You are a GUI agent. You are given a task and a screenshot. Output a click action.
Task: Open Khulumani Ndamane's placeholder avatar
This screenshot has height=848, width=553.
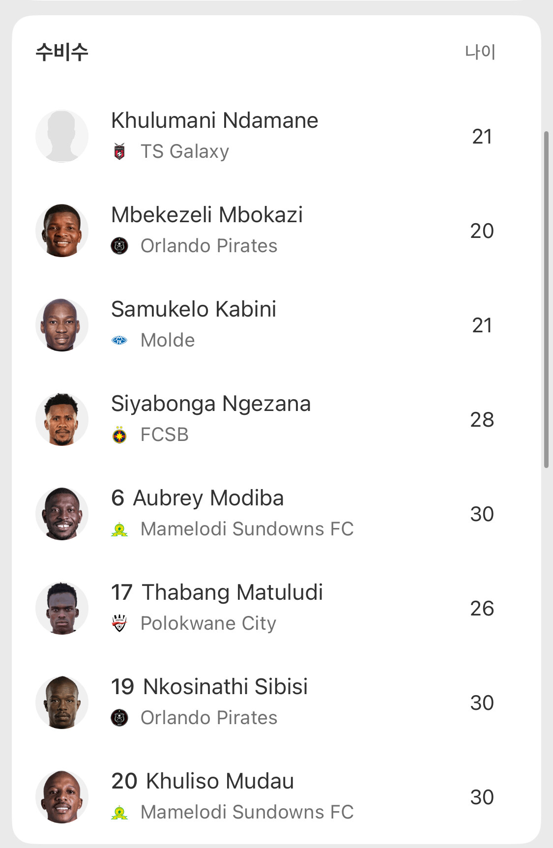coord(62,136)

---+---

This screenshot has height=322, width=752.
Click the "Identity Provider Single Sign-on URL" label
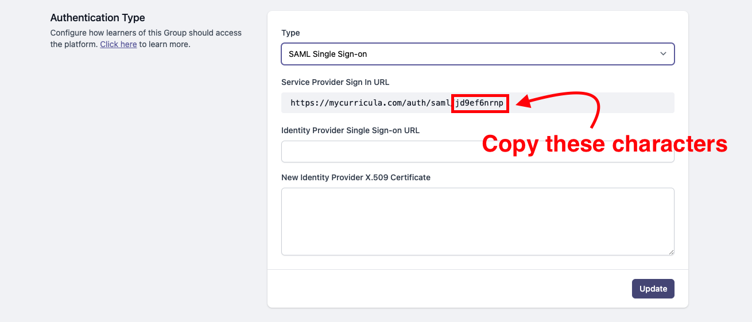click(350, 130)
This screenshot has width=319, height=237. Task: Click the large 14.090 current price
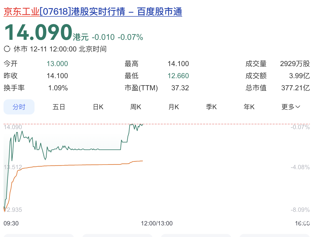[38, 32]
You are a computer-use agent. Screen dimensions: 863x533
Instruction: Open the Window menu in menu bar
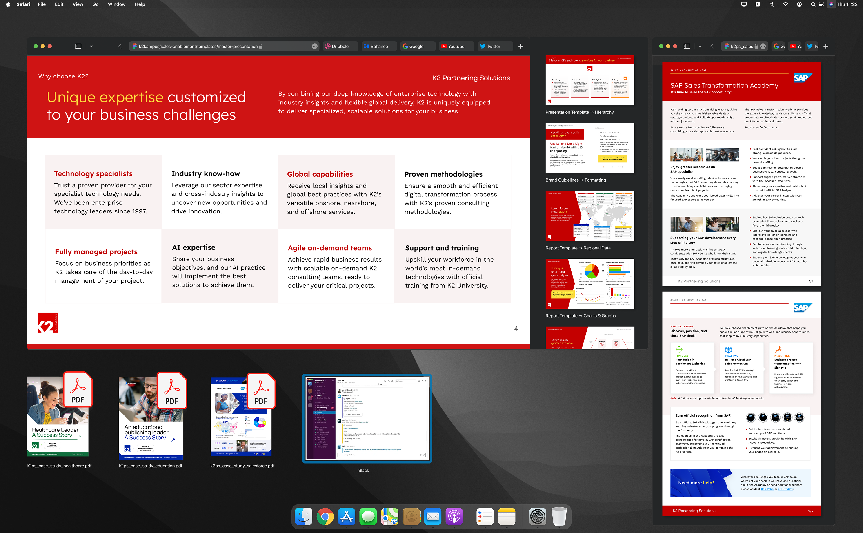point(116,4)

---+---

• _Task_
Replace "screenshot" with "screen image" in the lines that begin at the one containing "This screenshot has height=322, width=752." and stop after the one containing "point(116,4)", and write out only those lines with nothing else changed and the pictures left out.

• _Correct result_
This screen image has height=322, width=752.
Click the "Identity Provider Single Sign-on URL" label
click(350, 130)
This screen image has width=319, height=237. Task: Click the large 14.090 current price
[38, 32]
You are a computer-use agent. Screen dimensions: 863x533
Instruction: Open the Window menu in menu bar
point(116,4)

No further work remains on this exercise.